Wednesday, November 16, 2005

Deliverance

A thin, eerie mist drifts across the warm, festering swamp and the sound of duelling banjos can be heard in the distance. I'm standing still, trying not to move, afraid but strangely fascinated by the scene unfolding before me...

Well, actually it's a cold November day in a Kentish village and I can hear the builders working in our bathroom on the floor below me whistling the theme tune from "The Third Man". I'm sitting at my computer waiting for a parcel to arrive. I waited yesterday, too. Three parcels arrived yesterday, but not here. They arrived when I was talking to our landlord about the building work and I didn't hear the delivery guy knock, so he left a card saying that the parcels had been delivered to "Number 3". That's all well and good, but there are at least three number threes in the immediate vicinity, plus several more besides around the village green by which our house is situated. So, somebody had signed for a delivery of expensive computer equipment belonging to my boyfriend and I had no idea who they were. Major stress ensued. Luckily, before I resorted to touring the village in search of the stuff, the lady from two doors down came and knocked to tell me that she had taken in the delivery, so I went round to collect it. She was so nice, bless her. She even asked if I minded her accepting the parcels, which of course I didn't. It was so good to be on the receiving end of her neighbourly kindness - as I told her, there should be more people like her about.

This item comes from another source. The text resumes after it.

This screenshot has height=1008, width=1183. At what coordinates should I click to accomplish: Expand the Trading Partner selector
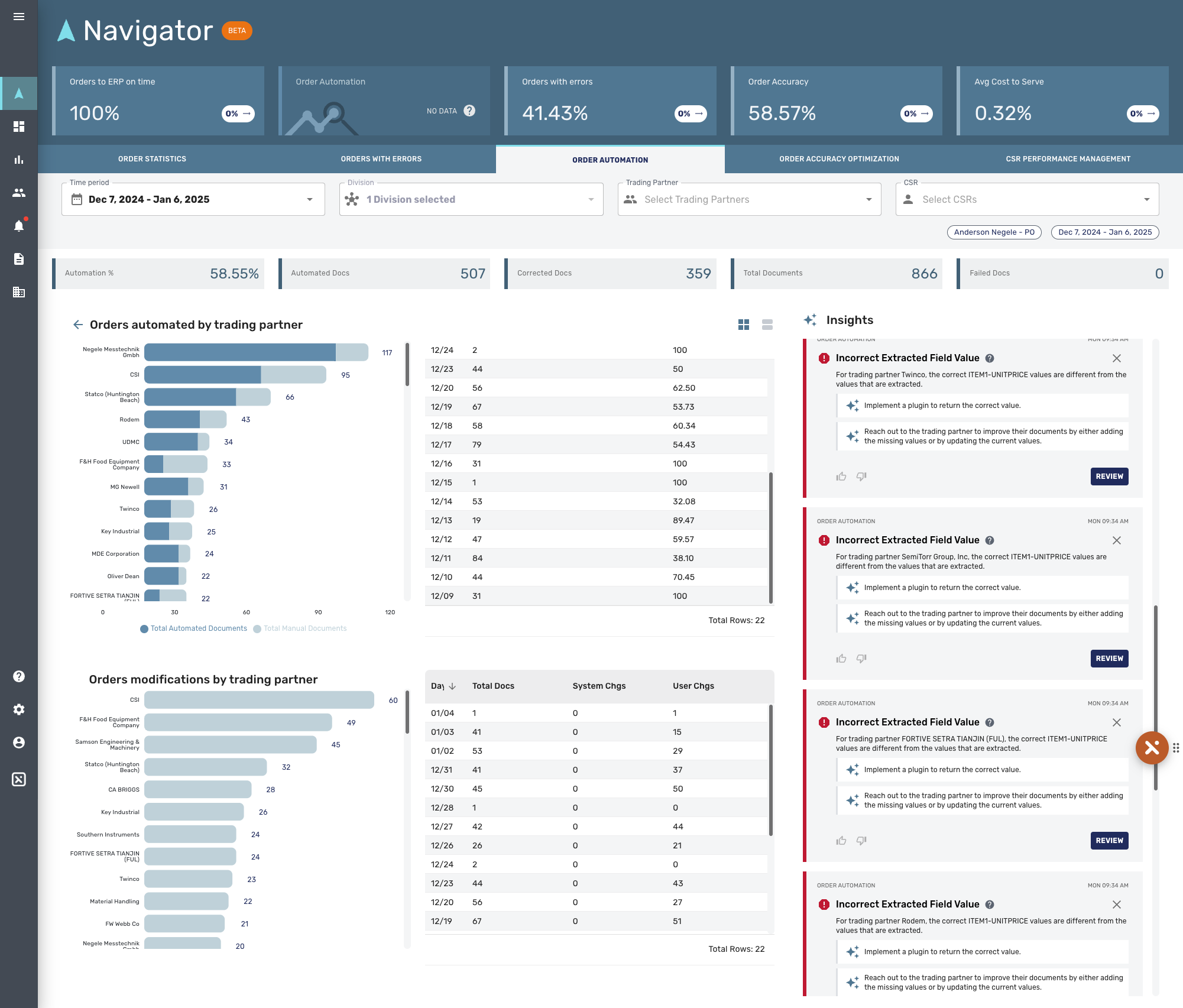749,199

Anyway, having recovered from one delivery crisis, I now find myself waiting for the second consignment of the new PC system that my boyfriend has ordered. The online delivery tracker said it was loaded onto a van for delivery yesterday. It didn't come yesterday. The online delivery tracker now says that it has been loaded onto a van for delivery today. As yet it hasn't arrived. I have to say I'm not holding out much hope for it. In the past we have tried to pick up parcels from this particular delivery company's depot, which is situated in windswept badlands surrounding Ashford, and have had to resort to flagging down one of their vans to ask for directions to the god forsaken place. Every time I hear a van outside I jump up to the front window, fearful that the packages will end up somewhere else other than here. I'm existing in a permanent state of cat-like readiness, poised and ready to leap up through the slightly trippy fug of bathroom sealant that is wafting through the house and answer the door as soon as the delivery arrives. If it ever gets here at all.